> [The task]:
Copy the full listing exactly.

> [Dataset]:
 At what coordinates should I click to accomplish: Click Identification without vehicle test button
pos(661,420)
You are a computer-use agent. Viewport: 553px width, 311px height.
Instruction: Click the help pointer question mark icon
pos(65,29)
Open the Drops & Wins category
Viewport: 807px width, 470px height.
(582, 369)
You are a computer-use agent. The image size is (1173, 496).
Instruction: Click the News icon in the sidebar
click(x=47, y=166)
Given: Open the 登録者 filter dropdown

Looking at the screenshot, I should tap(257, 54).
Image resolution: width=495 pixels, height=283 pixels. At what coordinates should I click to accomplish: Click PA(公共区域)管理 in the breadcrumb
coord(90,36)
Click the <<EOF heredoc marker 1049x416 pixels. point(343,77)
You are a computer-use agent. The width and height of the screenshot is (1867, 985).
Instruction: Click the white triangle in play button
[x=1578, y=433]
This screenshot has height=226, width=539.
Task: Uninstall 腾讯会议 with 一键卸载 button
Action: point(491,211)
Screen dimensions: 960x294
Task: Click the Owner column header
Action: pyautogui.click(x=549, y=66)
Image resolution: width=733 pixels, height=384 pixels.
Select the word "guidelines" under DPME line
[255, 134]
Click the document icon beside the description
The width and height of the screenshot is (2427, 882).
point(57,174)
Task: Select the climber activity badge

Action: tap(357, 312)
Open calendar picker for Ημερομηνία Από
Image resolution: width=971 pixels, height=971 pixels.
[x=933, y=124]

> [Solution for this task]:
 At what coordinates should I click to accomplish: Click Identification without vehicle test button
pos(661,420)
You are a computer-use agent. Viewport: 553px width, 311px height.
Instruction: Click the help pointer question mark icon
pos(65,29)
Open the Drops & Wins category
Viewport: 807px width, 470px height.
(582, 369)
You are a computer-use agent. The image size is (1173, 496).
Instruction: Click the News icon in the sidebar
click(x=47, y=166)
Given: Open the 登録者 filter dropdown

Looking at the screenshot, I should tap(257, 54).
Image resolution: width=495 pixels, height=283 pixels. At what coordinates should I click to accomplish: Click PA(公共区域)管理 in the breadcrumb
coord(90,36)
Click the <<EOF heredoc marker 1049x416 pixels. point(343,77)
You are a computer-use agent. The width and height of the screenshot is (1867, 985).
Instruction: Click the white triangle in play button
[x=1578, y=433]
This screenshot has height=226, width=539.
Task: Uninstall 腾讯会议 with 一键卸载 button
Action: point(491,211)
Screen dimensions: 960x294
Task: Click the Owner column header
Action: pyautogui.click(x=549, y=66)
Image resolution: width=733 pixels, height=384 pixels.
Select the word "guidelines" under DPME line
[255, 134]
Click the document icon beside the description
The width and height of the screenshot is (2427, 882).
point(57,174)
Task: Select the climber activity badge

Action: tap(357, 312)
Open calendar picker for Ημερομηνία Από
Image resolution: width=971 pixels, height=971 pixels.
[x=933, y=124]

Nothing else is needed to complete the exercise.